Materials provided »

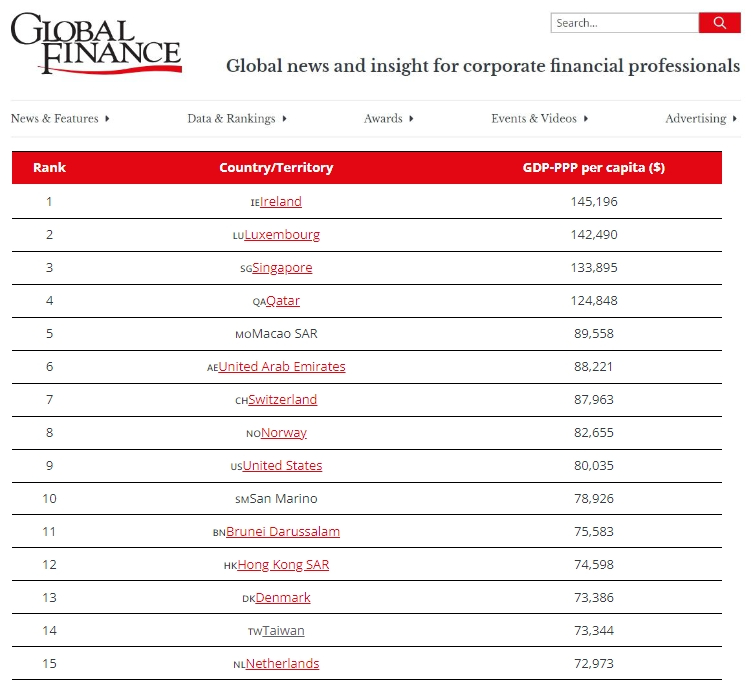Open the Awards menu item
The height and width of the screenshot is (681, 753).
[383, 119]
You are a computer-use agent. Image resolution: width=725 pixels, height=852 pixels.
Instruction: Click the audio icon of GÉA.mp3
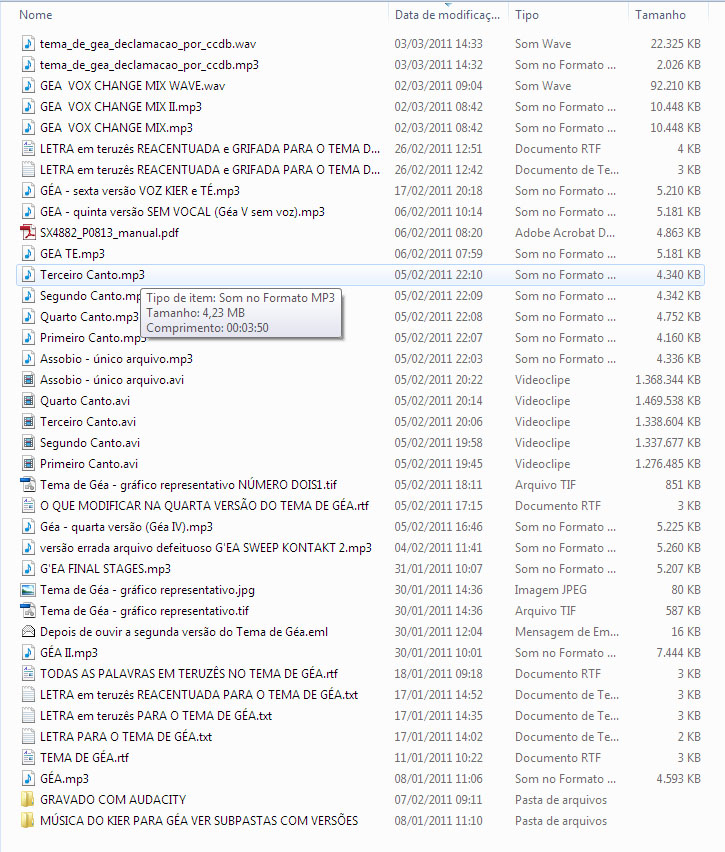(x=28, y=779)
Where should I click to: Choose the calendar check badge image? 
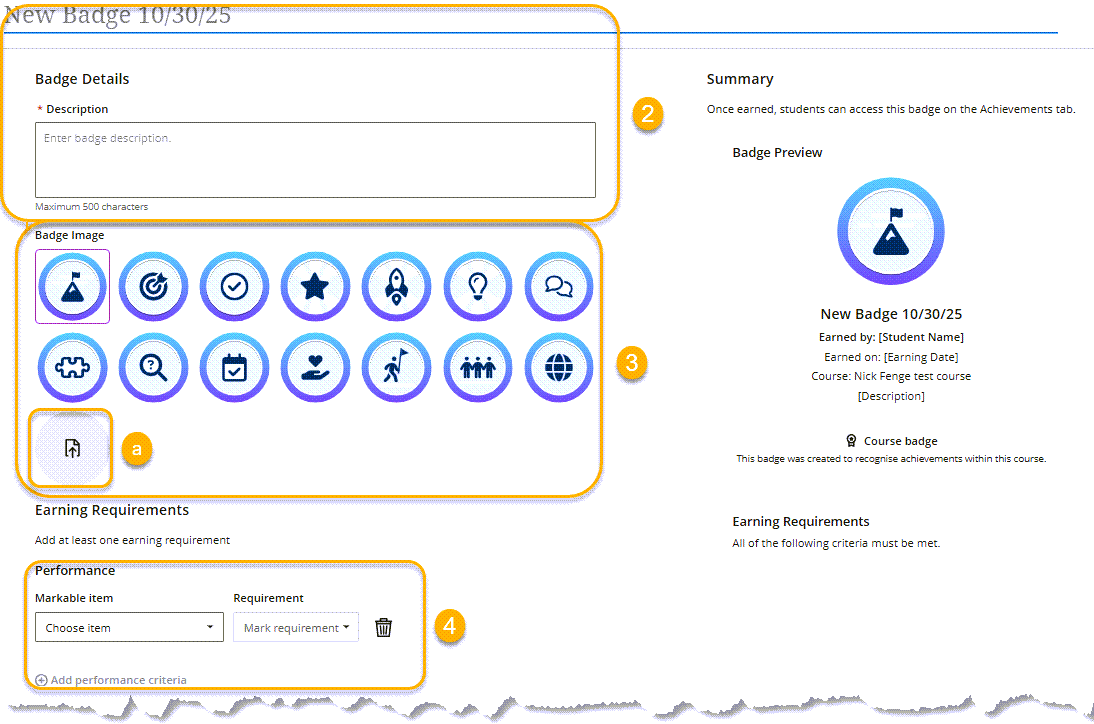(x=234, y=368)
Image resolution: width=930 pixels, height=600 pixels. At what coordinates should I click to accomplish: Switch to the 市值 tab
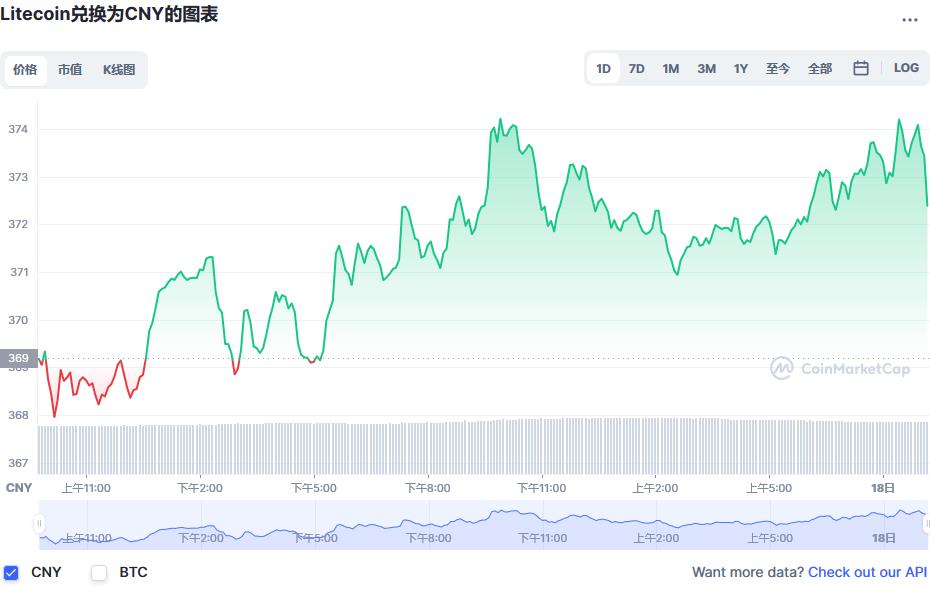coord(71,70)
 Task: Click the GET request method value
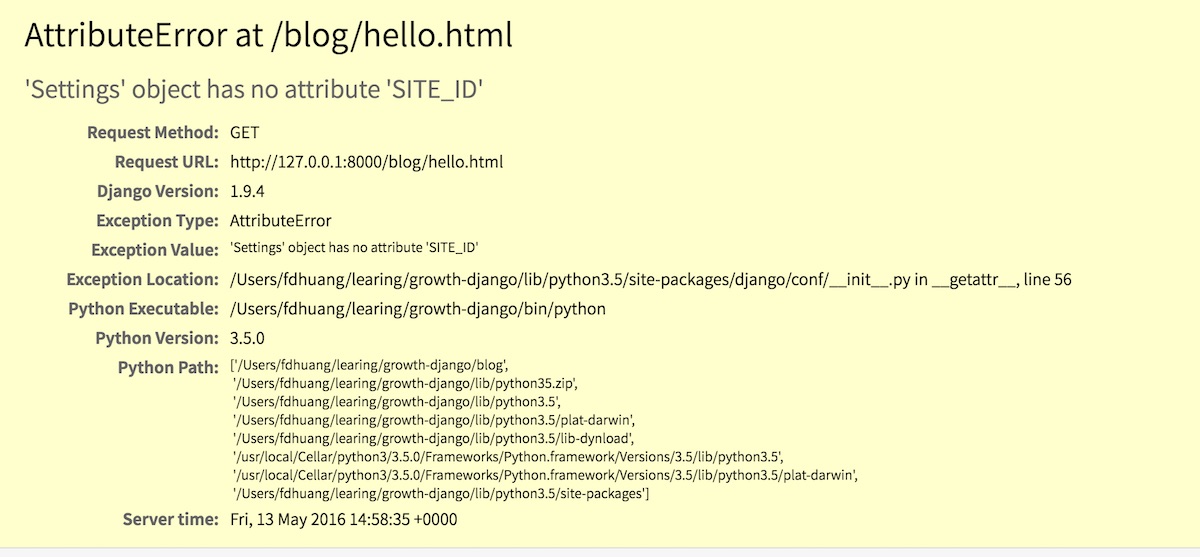pyautogui.click(x=246, y=133)
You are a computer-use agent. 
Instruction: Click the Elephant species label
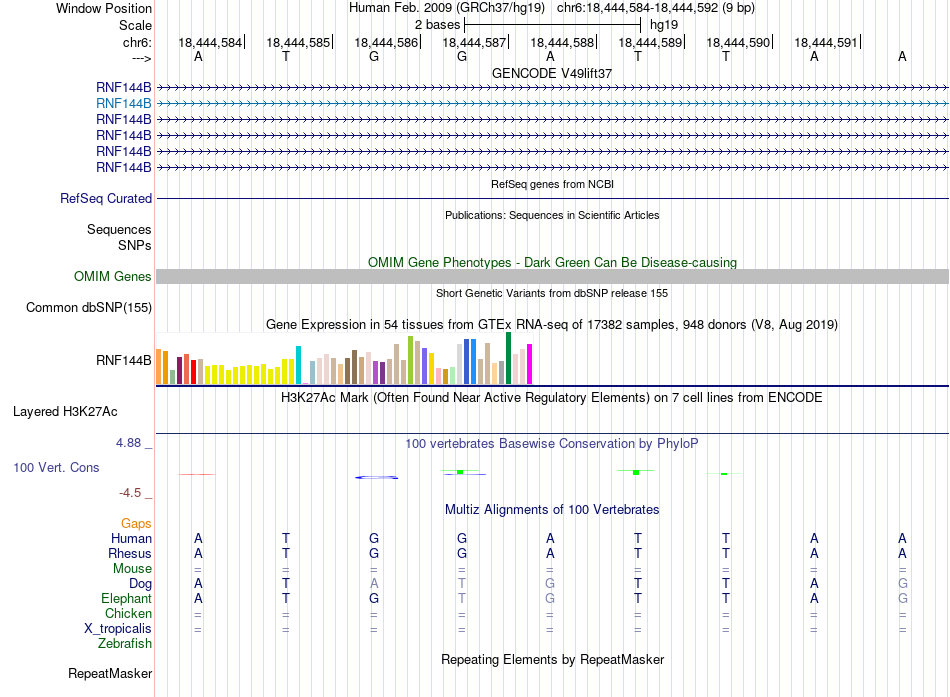[x=126, y=598]
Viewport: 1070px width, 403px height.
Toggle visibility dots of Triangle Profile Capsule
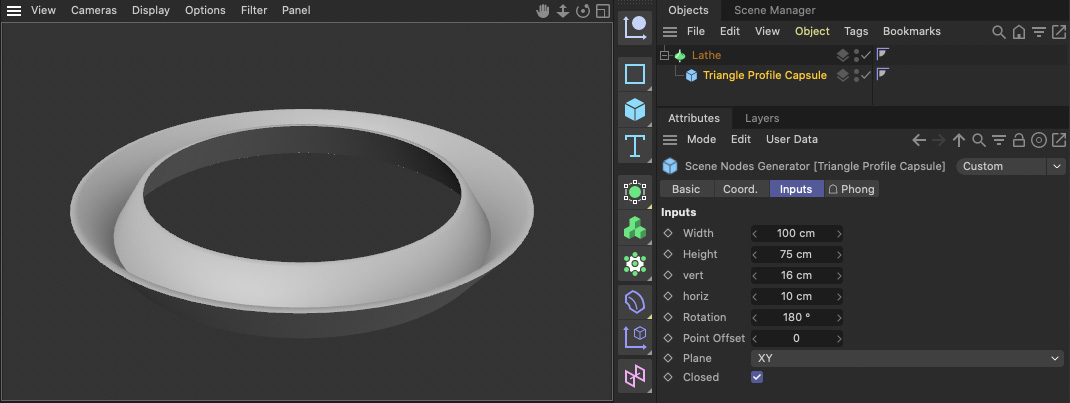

Description of the task » Beginning at the line that contains "Where should I", transcribe it and every later line through the last line of the data above, exactly, and drop the pictures.

Answer section »
Where should I click to: Choose the calendar check badge image? 
(x=234, y=368)
Image resolution: width=930 pixels, height=600 pixels. At what coordinates should I click to accomplish: Switch to the 市值 tab
coord(71,70)
 Task: Click the GET request method value
pyautogui.click(x=246, y=133)
You are a computer-use agent. 
Instruction: Click the Elephant species label
[x=126, y=598]
Viewport: 1070px width, 403px height.
Toggle visibility dots of Triangle Profile Capsule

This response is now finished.